Son yıllarda Ege Denizi, Kuzey Afrika, Orta Doğu ve Güney Asya’dan gelen göçmenler ve sığınmacılar için en ölümcül deniz rotası haline gelmiştir. 14 Haziran 2023’te Akdeniz’de 750 göçmen taşıyan bir geminin batması ve Yunanistan kıyılarında 80 kişinin ölümü, 100 kişinin kurtarılması ve 500 kişinin kaybolması, Akdeniz göç rotasının trajedisinin boyutlarını ve geri itme uygulamalarının vahametini gözler önüne sermiştir. Bu makalenin amacı, göçmenler ve sığınmacılar için en tehlikeli deniz

yolu olan Ege Denizi’ndeki geri itme uygulamalarını incelemektir. Ayrıca, bu çalışma, Akdeniz’deki ölümlerin artmasına katkıda bulunan geri itme pratiklerini de ele alacaktır. Geri itmelerin, 2015 göç krizinin ardından sistematik olarak uygulanmaya başladığı ve kitlesel göç hareketlerine kasıtlı bir yanıt olarak hayata geçirildiği kanıtlanmaktadır.

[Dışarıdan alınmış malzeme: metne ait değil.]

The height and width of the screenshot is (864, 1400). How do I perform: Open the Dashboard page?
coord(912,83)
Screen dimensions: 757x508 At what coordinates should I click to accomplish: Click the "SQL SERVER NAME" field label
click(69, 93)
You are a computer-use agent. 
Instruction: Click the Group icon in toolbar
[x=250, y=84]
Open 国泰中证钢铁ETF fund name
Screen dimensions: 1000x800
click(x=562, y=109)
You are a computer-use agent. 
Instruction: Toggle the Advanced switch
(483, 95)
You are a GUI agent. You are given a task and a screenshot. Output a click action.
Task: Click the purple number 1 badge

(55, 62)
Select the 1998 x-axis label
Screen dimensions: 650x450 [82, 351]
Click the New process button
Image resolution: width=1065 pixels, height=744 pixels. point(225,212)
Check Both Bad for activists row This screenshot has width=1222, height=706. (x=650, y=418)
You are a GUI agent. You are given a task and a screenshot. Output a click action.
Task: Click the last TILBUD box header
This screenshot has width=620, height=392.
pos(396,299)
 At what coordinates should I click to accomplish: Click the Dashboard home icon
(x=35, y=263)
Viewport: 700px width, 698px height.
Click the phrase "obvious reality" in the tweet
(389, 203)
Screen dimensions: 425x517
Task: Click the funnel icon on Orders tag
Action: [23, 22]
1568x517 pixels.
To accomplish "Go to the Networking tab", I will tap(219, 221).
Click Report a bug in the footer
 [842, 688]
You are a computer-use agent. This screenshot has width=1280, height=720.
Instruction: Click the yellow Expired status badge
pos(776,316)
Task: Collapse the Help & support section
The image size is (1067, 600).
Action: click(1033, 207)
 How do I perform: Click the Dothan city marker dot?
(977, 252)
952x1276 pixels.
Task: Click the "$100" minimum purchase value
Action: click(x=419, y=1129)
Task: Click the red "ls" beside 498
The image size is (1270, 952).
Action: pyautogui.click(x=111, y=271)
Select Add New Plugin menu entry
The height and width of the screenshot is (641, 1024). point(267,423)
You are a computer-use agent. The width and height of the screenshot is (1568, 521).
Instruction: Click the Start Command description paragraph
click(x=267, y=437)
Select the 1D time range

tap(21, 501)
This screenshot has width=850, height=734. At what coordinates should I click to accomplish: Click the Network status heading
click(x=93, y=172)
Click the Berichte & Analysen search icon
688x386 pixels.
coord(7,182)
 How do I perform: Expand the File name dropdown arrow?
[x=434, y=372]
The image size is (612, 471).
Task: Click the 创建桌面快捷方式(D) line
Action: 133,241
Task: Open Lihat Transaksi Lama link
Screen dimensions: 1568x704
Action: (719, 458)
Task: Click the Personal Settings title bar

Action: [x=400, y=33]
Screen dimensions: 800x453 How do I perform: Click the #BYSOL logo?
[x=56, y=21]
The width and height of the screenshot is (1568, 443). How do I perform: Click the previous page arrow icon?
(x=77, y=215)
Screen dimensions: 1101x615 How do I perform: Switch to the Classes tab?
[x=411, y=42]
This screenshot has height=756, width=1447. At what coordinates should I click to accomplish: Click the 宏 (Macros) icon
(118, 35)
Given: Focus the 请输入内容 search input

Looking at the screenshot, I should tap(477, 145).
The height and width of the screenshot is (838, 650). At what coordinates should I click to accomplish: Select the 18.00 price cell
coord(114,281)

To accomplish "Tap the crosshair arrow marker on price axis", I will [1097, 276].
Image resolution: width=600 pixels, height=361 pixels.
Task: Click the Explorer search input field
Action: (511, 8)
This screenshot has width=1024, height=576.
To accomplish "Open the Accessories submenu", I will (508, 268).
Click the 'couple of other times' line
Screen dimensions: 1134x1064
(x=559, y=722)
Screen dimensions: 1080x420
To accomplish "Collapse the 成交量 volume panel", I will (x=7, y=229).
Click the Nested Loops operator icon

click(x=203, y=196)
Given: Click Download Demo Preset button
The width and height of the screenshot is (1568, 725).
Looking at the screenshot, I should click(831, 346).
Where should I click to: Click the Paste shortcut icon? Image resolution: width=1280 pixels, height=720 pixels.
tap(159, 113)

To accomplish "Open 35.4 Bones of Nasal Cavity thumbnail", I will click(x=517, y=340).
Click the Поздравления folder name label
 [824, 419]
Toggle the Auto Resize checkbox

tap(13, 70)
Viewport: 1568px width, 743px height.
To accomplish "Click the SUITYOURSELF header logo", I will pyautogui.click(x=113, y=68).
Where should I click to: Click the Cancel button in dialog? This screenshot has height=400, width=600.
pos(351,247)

Geri itmeler, mültecilerin ve göçmenlerin ülke topraklarını terk etmeye zorlanmasını ve yasal prosedürlere erişimlerinin engellenmesini içeren çeşitli devlet uygulamalarından oluşmaktadır. Bazı durumlarda, Yunan Sahil Güvenliği ve Frontex tarafından göçmenler, AB karasularından uluslararası denizlere zorla geri gönderilmekte ve deniz ortasında güvenliksiz bir şekilde terk edilmektedir. Bu uygulamalar, uluslararası göç hukuku ve Avrupa göç politikalarına aykırı olarak kabul edilmektedir.

Türkiye, tarihsel olarak göçmenler için köken, transit ve hedef ülke konumundadır. Aynı zamanda, göçmenler ve sığınmacılar, Ege Denizi üzerinden Yunanistan ve İtalya’ya ulaşmak için Türkiye’yi bir transit ülke olarak kullanmaktadır. dikkat edilmesi gereken husus, AB üyesi ülkeler arasında Almanya, mülteciler ve sığınmacılar için en önemli varış noktasıdır.